Pillar #1: Data should come from a credible source
Do you know where the data came from? Does it come from a credible source? Can it be trusted?
For data to come from a credible source means that the information is obtained from a trustworthy and reliable origin. In the context of the Ag input supply chain, credible data is of paramount importance in decision-making.
Ag input supply organizations rely on data to make critical decisions regarding procurement, inventory management, production planning, and logistics. When the data comes from a reliable source, decision-makers can have confidence in the accuracy and relevance of the information, leading to more informed and effective decision-making.
But a lack of credibility can also happen when there’s no visibility over data’s migration up and down the supply chain — in other words, sending data into a “black box” where visibility to the originating organization is compromised. This is a particular frustration for retailers, who send through their transaction data, eventually get a rebate check in the mail, and don’t have full transparency in between.

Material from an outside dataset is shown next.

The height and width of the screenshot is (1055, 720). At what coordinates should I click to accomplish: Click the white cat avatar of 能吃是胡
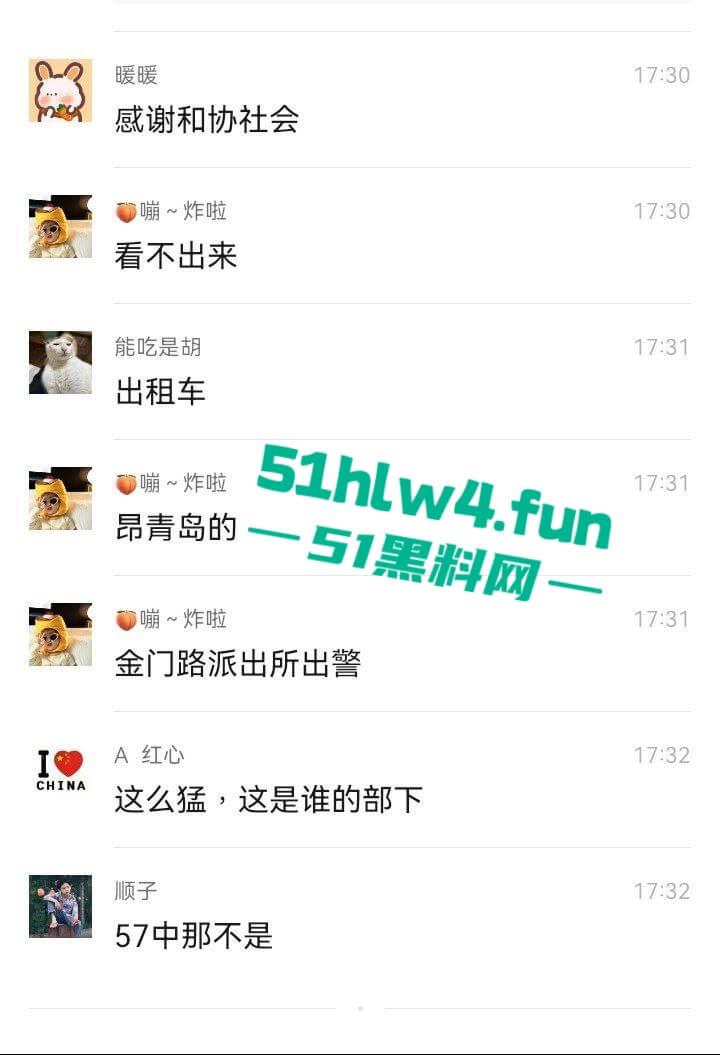[59, 363]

Pillar #2: Data should be current
It’s tempting to take a “better late than never” approach regarding data. But outdated info can come with serious problems.
If data hasn’t been updated in days — or worse, weeks — that information is not useful for the Ag input supply chain and can also be detrimental to agribusiness profitability.
On the retailer side, this looks like salespeople attempting to sell with potentially outdated prices. In an environment where costs are increasing, this could mean a direct loss in margin if there is a delay in price adjustment. When costs are declining, your team could be over-pricing compared to the market.
For manufacturers, timely market data allows for identifying sales patterns and trends, enabling them to make more accurate demand forecasts to help optimize inventory management and product availability. Think about 2021 and 2022 – and how much efficiency was lost due to the lack of timely data being provided up and down the Ag input supply chain.
Pillar #3: Data should be complete and accurate
If data is incomplete or has errors, the data analysis will not be accurate. Decision-makers are not able to make sound data-driven decisions. This is fundamentally key to good data health and a healthy business. Think of all the negative implications of incomplete and inaccurate data:
Incorrect pricing (leading to customer friction)
Inaccurate incentive/rebate payments
Misidentified products
Poor purchasing decisions
Damaged customer and supplier relationships
And the list goes on…
Those agribusinesses that have strived to have the most complete and accurate data sets have the best-run operations and will continue to thrive.
Pillar #4: Data should be connected
Decision-making does not happen in a vacuum. Data must be available to the right decision makers – throughout an organization, but also with trading partners.
Within a single agribusiness, data elements will often be housed within multiple systems. Ensuring all these data elements are in sync with one another is critical to improve accuracy and to avoid manually rekeying information from one system to another. (Your team will thank you for saving those hours.)
But data also needs to connect between organizations. Trading partners must be digitally connected and (crucially) use the same data set to avoid friction. Operating from the same, connected data set improves transparency and gives all trade partners a better experience (given that the elements above are still met)
Other industries (consumer retail, pharmaceuticals, automotive, and the list goes on) already have digitally connected ecosystems to drive efficiencies and better decision-making. When will the Ag input supply chain be connected?
Why the Ag input supply chain needs healthy data
Regarding the future of the Ag input supply chain, good data health has to be part of the equation. At the agribusiness level, better data health will drive improved:
Decision-making
Operational efficiency
Profitability
Customers satisfaction
Zooming out beyond the individual businesses that stand to benefit from better data health, the entire Ag ecosystem needs these improvements too.
Other industries have already crossed this bridge. Online retail, the pharmaceutical world, and the automotive sector have all used the power of (healthy) data to streamline processes, glean better insights, improve customer experiences, and more.
That culture of data health is by no means an overnight fix. It’s something that must be consistently maintained with a systems infrastructure that will support it.
Ag can make that same transition.
These days, growers’ decision-making is more sophisticated than ever. They have access to troves of data and are using that to make better, profit-driving choices.
But the Ag input supply chain needs to match those efforts. For growers to improve their yields, profits, and efficiency, they need better data from the supply chain.